Continue reading Luke 5.1-11. What do you notice in the calling of the first disciples?
-The beach is teeming with people, Jesus solicits help from fishermen mending their nets.
-Tells Simon to go out into the lake. Simon complains that it hasn’t worked before.
-After obeying, Simon receives an astonishing sign: two boats teeming with fish.
-Simon’s response, “Away from me, Lord! I am a sinful man!” reminiscent of Isaiah 6.
-Call to follow refocuses Simon on the true harvest.
-Simon later writes 1 Peter 5.10, where the word ‘restore’ is the same as the word in Luke 5 for ‘mending’ nets.
There is an individual decision we all make to “leave and follow” (two ways of saying the same thing, really). But engaging the mission is never an individual activity. Even Jesus did not try to accomplish his earthly mission alone, even if ultimately the cross was his alone to bear. Luke 5 is the story of the formation of Jesus’ Missional Community.
Forming a Missional Community
A Missional Community is defined by its calling, a commitment to love over time. People choose to belong to Missional Community because of a shared calling or mission, or because they are committed to the leader or other people who have received that call. So how do we discern a calling?
Read Exodus 3.1-12. When God calls Moses, he mentions three things in this order:
1. The people cried out for redemption.
2. God heard them and had come down to redeem them.
3. God wanted Moses to participate in his work.
One way of defining calling might be a decision by God to redeem his people using a particular person or community.

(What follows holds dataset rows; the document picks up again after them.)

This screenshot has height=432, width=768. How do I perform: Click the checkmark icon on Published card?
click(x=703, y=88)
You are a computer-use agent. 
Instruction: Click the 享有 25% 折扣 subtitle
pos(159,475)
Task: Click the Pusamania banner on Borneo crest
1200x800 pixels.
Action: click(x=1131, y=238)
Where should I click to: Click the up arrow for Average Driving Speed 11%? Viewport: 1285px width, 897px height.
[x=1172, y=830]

Our calling as a community is not about being the lead character in a story about us. The story is about God and his redemption being poured into Alton, and we’re just going for Best Supporting Actor/Actress. So we ask ourselves these questions:
1. What are the people of Alton crying out for? What are the major needs? Who/Where do you feel called to?

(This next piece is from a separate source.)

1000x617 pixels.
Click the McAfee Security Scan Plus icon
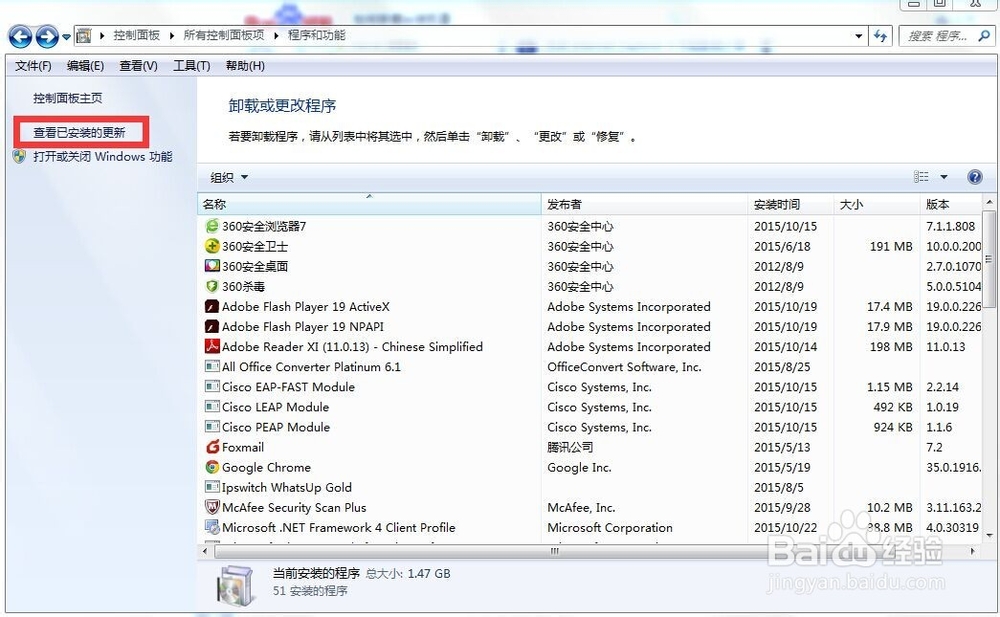pos(212,507)
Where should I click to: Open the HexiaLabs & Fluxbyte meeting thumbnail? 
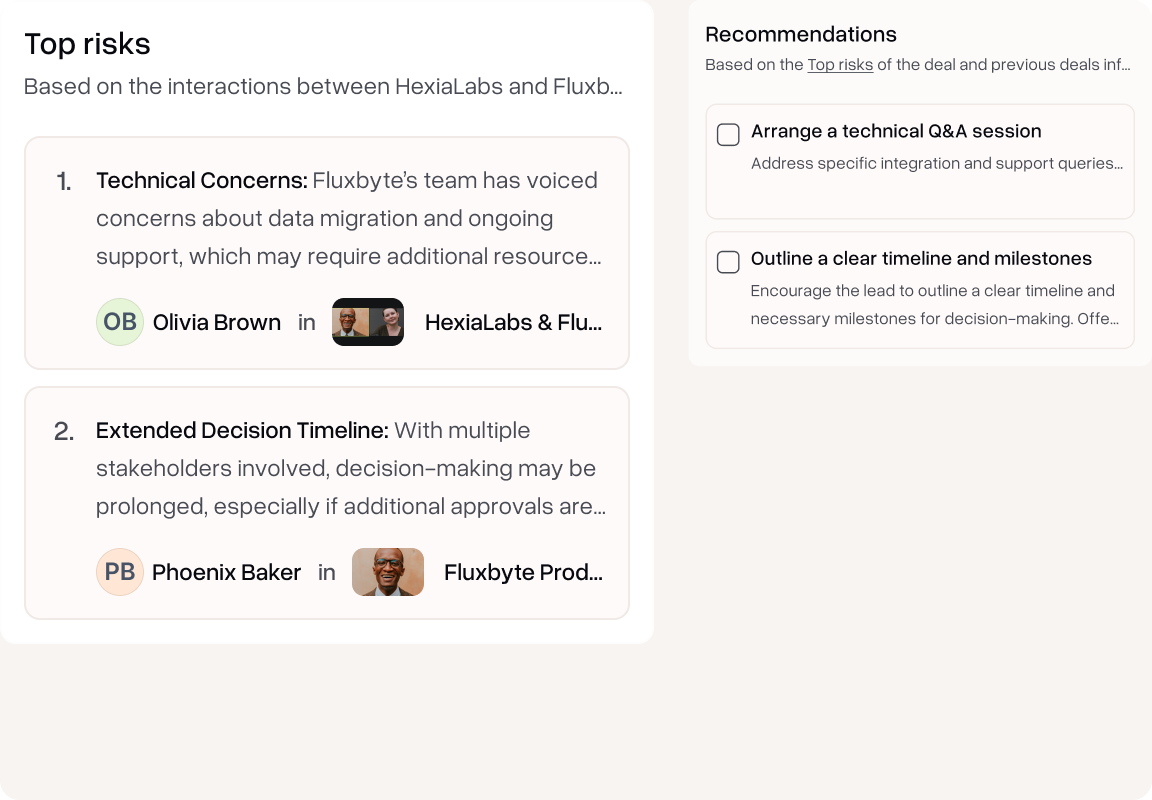368,322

2. How is God answering that need? What is he doing? What are you hearing from God?
3. How can we respond/participate? What are our gifts? What do we feel called to do?
Missional Community Structure
A Missional Community is a group of people who wade through those questions to discern their place in God’s story. Then, they reshape their individual and community life according to that mission. The basic template for structuring a group looks like this:
1. Love Your Neighbor As Yourself. A monthly rhythm balancing inward and outward focus.
2. As You Go, Make Disciples. Commitment to both learning and doing, and teaching others the same thing.
3. True Fellowship. Our value of participation or sharing in common shapes leadership roles, inclusion of children in worship and service, and an offer of friendship to the least of these.
4. Rule of Life. Community and personal rhythms to balance communion, community, and mission.
With that basic gospel DNA and the commitment to go together, permission is granted to form new Missional Communities. As we look toward multiplying by the end of February, pray through those three sets of questions we’ve derived from Moses’ call narrative. What kind of Missional Community would you love to help lead? What calling is God giving to us? The shores are teeming with people; it’s time to hear Jesus’ call to leave and follow, together.